#### INSTRUCTIONS TO FOLLOW
In how many lines of the listing below does "review" appear? Reply with the number only.

#### EXCERPTED RECORDS

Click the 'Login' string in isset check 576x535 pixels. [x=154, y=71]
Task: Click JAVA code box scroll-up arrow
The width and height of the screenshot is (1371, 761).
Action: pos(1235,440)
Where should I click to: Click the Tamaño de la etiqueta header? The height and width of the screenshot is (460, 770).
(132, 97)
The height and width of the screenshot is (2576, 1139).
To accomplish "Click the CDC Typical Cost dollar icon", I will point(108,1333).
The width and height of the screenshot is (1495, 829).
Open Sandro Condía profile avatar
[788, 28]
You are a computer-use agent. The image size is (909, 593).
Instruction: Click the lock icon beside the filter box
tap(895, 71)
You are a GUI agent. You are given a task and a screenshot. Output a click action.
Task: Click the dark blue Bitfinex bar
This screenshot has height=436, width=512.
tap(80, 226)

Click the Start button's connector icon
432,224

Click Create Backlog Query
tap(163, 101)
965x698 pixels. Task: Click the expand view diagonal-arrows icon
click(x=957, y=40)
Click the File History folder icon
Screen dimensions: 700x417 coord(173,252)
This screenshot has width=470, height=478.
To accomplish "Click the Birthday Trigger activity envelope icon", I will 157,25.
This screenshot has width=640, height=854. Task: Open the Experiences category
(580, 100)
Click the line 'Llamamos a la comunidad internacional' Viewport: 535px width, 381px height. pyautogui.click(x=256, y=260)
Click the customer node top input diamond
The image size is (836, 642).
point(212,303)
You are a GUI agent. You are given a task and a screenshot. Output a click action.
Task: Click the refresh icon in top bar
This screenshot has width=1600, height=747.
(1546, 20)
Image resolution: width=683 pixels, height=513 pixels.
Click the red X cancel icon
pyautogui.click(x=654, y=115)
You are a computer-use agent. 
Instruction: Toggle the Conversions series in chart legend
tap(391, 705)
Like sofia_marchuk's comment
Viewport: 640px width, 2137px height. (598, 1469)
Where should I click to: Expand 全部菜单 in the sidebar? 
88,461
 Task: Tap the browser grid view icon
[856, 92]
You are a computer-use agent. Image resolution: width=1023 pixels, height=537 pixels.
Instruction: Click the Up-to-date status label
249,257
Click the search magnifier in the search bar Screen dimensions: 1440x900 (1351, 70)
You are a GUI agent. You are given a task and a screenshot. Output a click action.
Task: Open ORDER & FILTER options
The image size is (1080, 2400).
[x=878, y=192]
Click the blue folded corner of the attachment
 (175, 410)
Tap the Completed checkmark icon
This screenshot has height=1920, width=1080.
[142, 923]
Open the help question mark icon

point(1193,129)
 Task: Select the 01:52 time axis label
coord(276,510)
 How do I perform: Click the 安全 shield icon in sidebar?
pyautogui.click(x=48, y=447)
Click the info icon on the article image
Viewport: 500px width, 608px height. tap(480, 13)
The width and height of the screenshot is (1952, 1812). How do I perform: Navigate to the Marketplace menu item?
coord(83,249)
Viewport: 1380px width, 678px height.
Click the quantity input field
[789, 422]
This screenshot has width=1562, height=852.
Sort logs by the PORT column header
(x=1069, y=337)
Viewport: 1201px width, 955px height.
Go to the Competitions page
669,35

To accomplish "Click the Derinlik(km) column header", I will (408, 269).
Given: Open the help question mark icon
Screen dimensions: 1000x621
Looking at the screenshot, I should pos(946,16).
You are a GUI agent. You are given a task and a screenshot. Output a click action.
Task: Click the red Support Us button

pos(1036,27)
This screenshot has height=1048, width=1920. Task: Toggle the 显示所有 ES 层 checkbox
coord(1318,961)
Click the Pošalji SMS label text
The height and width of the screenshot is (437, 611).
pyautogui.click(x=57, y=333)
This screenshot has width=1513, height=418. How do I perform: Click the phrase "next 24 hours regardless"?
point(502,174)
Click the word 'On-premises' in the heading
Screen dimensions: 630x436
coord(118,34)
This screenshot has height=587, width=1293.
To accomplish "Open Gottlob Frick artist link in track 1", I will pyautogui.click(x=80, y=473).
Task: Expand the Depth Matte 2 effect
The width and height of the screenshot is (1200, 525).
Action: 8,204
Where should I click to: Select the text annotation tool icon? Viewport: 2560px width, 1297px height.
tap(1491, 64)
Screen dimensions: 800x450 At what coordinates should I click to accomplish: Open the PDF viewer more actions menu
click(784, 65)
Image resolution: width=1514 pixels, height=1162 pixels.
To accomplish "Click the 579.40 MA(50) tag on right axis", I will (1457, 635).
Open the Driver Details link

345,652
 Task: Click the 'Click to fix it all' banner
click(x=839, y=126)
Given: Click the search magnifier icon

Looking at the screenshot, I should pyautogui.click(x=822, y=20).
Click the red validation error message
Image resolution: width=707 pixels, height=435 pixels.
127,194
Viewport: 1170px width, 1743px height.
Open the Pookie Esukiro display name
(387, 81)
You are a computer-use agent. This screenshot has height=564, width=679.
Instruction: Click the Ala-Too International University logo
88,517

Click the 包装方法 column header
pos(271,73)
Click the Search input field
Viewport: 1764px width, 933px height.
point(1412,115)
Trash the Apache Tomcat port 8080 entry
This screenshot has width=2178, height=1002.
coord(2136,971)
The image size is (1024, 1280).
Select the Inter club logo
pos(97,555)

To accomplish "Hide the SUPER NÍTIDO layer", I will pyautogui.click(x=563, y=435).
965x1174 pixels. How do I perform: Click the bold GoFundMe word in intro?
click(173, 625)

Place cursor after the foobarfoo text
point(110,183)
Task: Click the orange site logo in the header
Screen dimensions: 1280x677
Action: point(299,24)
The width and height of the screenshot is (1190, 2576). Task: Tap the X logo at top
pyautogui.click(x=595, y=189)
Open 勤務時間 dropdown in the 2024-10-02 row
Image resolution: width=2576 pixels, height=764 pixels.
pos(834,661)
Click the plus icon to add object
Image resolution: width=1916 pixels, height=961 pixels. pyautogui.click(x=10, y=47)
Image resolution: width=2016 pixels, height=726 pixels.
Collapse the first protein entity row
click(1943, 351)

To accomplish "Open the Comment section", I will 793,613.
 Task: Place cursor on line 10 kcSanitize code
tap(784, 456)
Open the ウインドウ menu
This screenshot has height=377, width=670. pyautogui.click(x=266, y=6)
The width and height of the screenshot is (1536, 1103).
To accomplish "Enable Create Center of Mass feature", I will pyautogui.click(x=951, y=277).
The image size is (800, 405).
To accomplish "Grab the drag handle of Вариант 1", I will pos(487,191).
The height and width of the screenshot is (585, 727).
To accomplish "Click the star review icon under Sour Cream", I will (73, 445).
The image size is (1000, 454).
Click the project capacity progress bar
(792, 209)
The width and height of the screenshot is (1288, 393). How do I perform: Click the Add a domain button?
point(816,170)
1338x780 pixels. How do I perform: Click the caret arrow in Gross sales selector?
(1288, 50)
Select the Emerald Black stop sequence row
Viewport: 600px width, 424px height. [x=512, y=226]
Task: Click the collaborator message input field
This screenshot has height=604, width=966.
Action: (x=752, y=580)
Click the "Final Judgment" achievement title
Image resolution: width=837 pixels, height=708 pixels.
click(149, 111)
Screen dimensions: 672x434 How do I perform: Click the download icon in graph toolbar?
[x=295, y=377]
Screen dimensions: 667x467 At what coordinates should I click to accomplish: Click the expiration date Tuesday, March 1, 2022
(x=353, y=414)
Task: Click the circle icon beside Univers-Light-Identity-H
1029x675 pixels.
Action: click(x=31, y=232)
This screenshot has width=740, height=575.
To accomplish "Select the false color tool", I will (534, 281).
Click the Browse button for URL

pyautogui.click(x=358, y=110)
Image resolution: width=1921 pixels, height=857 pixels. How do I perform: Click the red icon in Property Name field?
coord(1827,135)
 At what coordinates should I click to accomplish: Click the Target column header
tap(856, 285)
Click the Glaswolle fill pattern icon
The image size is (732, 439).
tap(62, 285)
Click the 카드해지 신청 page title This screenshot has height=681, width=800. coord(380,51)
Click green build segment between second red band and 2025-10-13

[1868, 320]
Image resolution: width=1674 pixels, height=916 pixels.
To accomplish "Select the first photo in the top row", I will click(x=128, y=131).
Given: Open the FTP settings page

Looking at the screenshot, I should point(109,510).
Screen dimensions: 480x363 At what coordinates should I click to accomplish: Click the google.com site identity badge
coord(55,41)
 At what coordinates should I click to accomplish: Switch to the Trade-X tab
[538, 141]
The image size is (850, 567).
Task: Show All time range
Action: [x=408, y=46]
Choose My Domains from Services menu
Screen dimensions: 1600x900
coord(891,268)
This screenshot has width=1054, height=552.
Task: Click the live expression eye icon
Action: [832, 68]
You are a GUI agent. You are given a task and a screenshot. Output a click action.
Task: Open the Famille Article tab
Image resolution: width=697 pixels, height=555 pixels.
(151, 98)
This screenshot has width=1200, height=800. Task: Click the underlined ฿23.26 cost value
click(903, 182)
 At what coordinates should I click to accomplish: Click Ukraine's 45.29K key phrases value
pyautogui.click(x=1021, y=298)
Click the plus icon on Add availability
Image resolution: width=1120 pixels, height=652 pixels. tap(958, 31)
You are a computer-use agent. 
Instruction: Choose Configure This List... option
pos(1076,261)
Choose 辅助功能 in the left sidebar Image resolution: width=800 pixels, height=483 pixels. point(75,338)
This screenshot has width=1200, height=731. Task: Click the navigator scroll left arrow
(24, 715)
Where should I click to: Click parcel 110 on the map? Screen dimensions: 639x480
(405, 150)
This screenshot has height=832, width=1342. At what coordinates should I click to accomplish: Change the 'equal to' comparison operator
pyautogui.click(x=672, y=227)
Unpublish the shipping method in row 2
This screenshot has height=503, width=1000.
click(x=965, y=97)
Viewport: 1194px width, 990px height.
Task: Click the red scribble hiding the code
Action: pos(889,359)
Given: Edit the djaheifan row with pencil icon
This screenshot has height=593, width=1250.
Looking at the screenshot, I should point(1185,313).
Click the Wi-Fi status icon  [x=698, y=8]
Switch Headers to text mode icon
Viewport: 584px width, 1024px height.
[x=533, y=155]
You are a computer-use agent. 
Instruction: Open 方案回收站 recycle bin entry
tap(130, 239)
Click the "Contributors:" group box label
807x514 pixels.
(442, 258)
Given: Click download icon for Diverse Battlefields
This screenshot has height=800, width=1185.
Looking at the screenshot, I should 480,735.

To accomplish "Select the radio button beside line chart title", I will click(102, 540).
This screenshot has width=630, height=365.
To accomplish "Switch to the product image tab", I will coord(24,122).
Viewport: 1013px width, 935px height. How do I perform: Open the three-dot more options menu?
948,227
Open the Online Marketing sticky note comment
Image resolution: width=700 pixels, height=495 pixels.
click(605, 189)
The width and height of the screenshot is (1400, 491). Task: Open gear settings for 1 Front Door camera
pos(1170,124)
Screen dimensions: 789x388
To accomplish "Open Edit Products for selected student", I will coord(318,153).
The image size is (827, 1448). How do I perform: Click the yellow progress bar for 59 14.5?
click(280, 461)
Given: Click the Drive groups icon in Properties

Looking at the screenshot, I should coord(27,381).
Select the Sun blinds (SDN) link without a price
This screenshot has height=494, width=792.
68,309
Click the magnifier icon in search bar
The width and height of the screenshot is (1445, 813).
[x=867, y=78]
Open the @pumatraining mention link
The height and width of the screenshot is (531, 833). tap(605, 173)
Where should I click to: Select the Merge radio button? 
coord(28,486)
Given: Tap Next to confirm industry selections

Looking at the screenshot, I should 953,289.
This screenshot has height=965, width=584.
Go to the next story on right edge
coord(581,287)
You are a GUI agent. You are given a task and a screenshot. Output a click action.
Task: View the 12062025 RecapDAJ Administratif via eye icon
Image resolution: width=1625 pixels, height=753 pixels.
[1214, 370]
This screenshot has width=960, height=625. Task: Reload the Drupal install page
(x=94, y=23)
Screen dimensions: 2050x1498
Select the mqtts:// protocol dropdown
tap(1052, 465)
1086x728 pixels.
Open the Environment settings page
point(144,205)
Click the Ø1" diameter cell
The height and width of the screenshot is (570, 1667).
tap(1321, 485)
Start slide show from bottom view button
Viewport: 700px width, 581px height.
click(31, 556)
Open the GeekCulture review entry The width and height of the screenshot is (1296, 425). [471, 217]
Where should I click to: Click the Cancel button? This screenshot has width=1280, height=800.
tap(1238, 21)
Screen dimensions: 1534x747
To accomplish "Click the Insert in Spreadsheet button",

#### COMPLETED EXERCISE
2